IPR is featuring some of the many Hispanic and Latino pioneers and modern-day heroes to celebrate Hispanic Heritage Month.
In 1915, Joe Belden was born to Mexican parents in Texas. He spent his early childhood in Mexico, eventually graduating from high school in Texas. In the 1930s, Belden became interested in polling when he was a student at the University of Texas, where served as the editor of the student newspaper, “The Daily Texan.”
In 1940, he started the Texas Poll to gauge public opinion about social issues, politics, and elections. He collected public opinions about the 1938 Texas Democratic gubernatorial primary election and paid for the polling. Then, he took the results to the editor of the “Dallas Morning News” after the election. The editor was impressed, and in 1940, Belden launched the Texas Poll with the “Dallas Morning News” as his first client. The Texas poll was the first statewide opinion survey, which became a model for others.

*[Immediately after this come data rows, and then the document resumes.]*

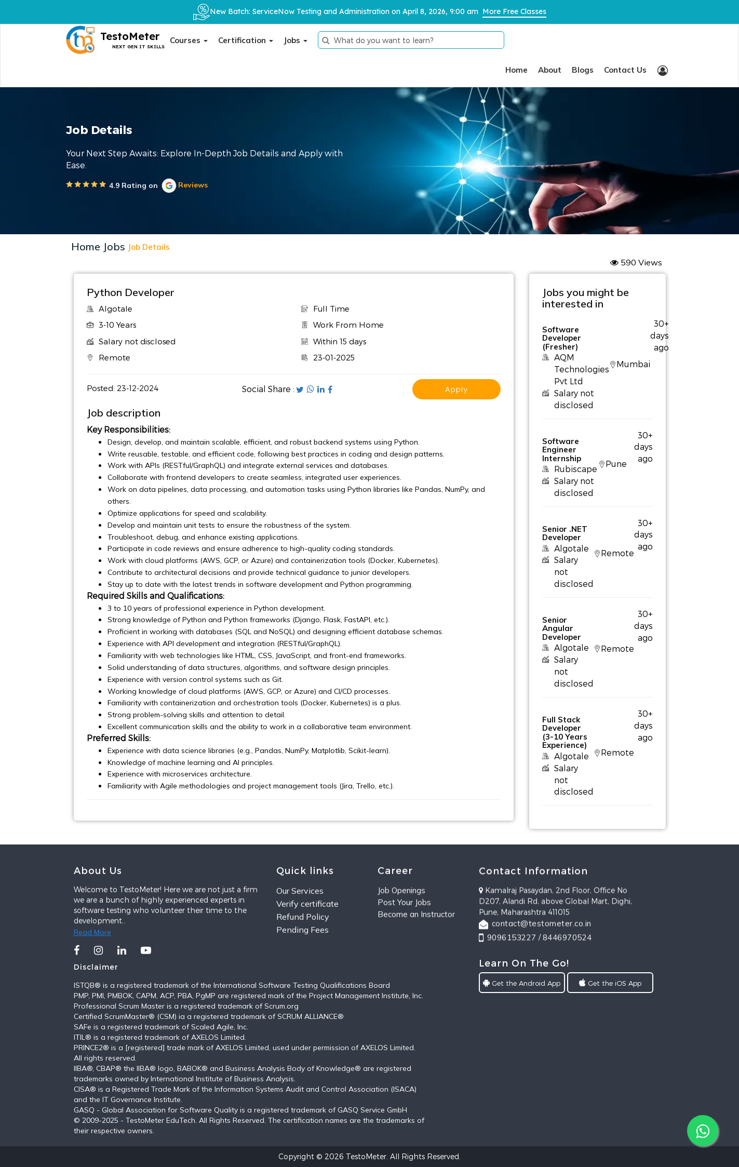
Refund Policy (302, 955)
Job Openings (401, 920)
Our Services (300, 930)
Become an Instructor (416, 944)
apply (456, 389)
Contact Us (625, 70)
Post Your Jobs (404, 932)
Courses (189, 40)
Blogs (583, 70)
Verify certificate (307, 942)
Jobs (295, 40)
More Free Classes (514, 11)
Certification (245, 40)
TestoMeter (366, 1156)
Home (516, 70)
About (549, 70)
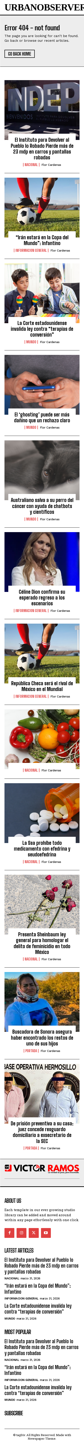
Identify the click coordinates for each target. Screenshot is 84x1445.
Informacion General (31, 250)
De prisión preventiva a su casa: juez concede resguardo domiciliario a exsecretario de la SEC (42, 1132)
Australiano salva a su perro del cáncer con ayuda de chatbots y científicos (42, 506)
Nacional (31, 165)
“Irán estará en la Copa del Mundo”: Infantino (42, 240)
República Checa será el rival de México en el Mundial (42, 686)
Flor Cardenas (51, 165)
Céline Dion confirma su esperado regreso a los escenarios (42, 598)
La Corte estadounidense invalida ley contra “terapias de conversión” (42, 329)
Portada (31, 1051)
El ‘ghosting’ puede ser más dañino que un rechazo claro (42, 417)
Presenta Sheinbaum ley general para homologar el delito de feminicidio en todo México (42, 943)
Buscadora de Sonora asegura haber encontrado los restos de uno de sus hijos (42, 1038)
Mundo (31, 342)
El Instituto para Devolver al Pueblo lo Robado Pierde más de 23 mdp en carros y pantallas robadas (42, 148)
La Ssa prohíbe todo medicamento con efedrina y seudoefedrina (42, 849)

Belden set up another polling company in Mexico in 1947. He used opinion surveys to create the first radio and TV rating system in Mexico. This provided information for advertisers regarding the number of people they reached with commercials, forever changing advertising. Belden also created the concept of market research by designing surveys to help newspapers determine what their readers wanted.
He retired in 1980, selling his interest in his market research firm, Belden Associates. Throughout his life, he won many awards including the Lifetime Achievement Award from the American Association for Public Opinion Research. Belden is credited for taking opinion surveys from guesswork to scientific research. He died in 2005 from Parkinson’s disease.